• _STUDY TEXT_:
+ + +

I’m anything but a diehard sports fan, but I’ve noticed over the years that certain sporting events become unforgettable when they mark key moments in my life or our collective life. Do you remember how moving the Super Bowl was in Feb., 2002? Our nation was still hurting after the 9/11 attacks, but here was proof that we were not going to let anyone stop us from celebrating life.
I thought of my father yesterday. Football was one of the ways he and I connected. Thirty years ago, he and I talked on the phone with growing excitement as the season progressed, and this new quarterback, with the unusual name of Joe Montana, led the formerly hapless 49ers to their first ever Super Bowl victory. The best game of the season, however, was the Division Championship game. Montana won it with an 89 yard drive after the two minute warning, and a justifiably famous touchdown pass to Dwight Clark with less than a minute to play. This wasn’t just a persona moment; it set the entire region on fire after a difficult decade.

Montana to Clark, with 59 seconds in the game, Jan, 1982
My father moved up here to be with us in 1999, after he was diagnosed with a wasting illness. Mary and I spent most of our Sunday afternoons with him during football seasons. First lunch and then the afternoon game. My father died in 2007, and we haven’t watched much football since. Until this season. Until our “formerly hapless” 49ers took off so dramatically you couldn’t help but notice and want to follow along.
Yesterday it happened again, 30 years later, almost to the day. The niners won the Division Championship game with another spectacular drive and touchdown pass, this one with only seconds left. Another on-your-feet, unforgettable moment. Hopefully, something to rouse all of northern California after a difficult decade. My father would have loved this game.

+ + +

• _PROVIDED MATERIAL_:
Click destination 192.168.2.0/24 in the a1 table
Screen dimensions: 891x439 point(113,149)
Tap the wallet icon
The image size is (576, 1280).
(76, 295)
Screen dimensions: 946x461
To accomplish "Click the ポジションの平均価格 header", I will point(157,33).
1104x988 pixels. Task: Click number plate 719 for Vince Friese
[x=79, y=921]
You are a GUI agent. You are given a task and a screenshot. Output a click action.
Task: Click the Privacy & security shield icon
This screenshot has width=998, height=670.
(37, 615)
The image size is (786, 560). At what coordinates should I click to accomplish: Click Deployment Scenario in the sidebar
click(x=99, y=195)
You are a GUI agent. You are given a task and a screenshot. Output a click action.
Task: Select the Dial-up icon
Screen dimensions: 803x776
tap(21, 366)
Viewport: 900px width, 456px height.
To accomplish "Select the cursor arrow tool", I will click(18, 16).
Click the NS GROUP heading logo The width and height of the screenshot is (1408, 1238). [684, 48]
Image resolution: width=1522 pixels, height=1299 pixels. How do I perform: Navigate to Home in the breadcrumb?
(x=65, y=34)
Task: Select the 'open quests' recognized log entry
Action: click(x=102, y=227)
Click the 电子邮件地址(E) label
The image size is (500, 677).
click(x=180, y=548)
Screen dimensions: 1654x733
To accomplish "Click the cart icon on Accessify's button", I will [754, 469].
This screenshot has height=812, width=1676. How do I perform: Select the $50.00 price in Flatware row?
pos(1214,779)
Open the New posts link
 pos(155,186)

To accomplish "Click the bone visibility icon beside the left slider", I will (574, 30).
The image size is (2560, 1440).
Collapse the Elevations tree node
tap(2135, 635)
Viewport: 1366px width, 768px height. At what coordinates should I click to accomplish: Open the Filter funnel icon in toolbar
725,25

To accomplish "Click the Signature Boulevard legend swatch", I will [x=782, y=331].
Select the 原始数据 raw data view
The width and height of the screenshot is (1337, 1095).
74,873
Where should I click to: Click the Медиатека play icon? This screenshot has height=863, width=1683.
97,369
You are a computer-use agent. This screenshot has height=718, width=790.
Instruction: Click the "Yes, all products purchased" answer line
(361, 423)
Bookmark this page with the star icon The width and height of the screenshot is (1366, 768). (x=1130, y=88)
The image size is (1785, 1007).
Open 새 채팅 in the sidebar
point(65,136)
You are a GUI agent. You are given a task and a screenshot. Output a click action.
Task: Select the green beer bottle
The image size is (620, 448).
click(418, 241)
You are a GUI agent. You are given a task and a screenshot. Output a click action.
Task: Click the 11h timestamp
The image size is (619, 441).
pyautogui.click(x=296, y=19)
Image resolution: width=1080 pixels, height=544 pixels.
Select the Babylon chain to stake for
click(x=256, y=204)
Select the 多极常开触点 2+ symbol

+ + +

• _TASK 1_:
Decide whether each statement agrees with the 49ers text. For each, answer yes or no and quote the words of the text that decide it. (a) The writer's father died in 2007. (b) Montana won the Division Championship game with a 95-yard drive. (c) After the father's death, the writer and Mary kept watching a lot of football.
• _TASK 2_:
Resume the 49ers text, starting right after its final sentence.
The records were taken from a different source.

• _EXPECTED ANSWER 1_:
(a) Yes: "My father died in 2007"
(b) No: "Montana won it with an 89 yard drive after the two minute warning"
(c) No: "we haven’t watched much football since"

• _EXPECTED ANSWER 2_:
Smith to Davis, with 9 seconds in the game, Jan, 2012
I don’t go in for sentiments like, “Maybe he was looking down from heaven.” Hopefully those in the afterlife have better things to do than peer over our poor shoulders. But I do believe – and I’ve heard various spiritual teachers hint at this – that the ancestors and those who are gone can pick up our prayers and love and kind thoughts. That’s a pretty good deal. And if football is the occasion, there is nothing wrong with that.
As the poet Lu Yu put it (quoted in The Tao of Pooh):
The clouds above us join and separate,
The breeze in the courtyard leaves and returns.
Life is like that, so why not relax?
Who can stop us from celebrating?
LOVE the poem! We don’t watch much football anymore either, but I sat in the hospital with my husband and we watched the second half of that game. It was the most exciting last four minutes of football either of us could remember and it put a smile on my hubby’s face. That was great! And, yes, your dad would have loved that game.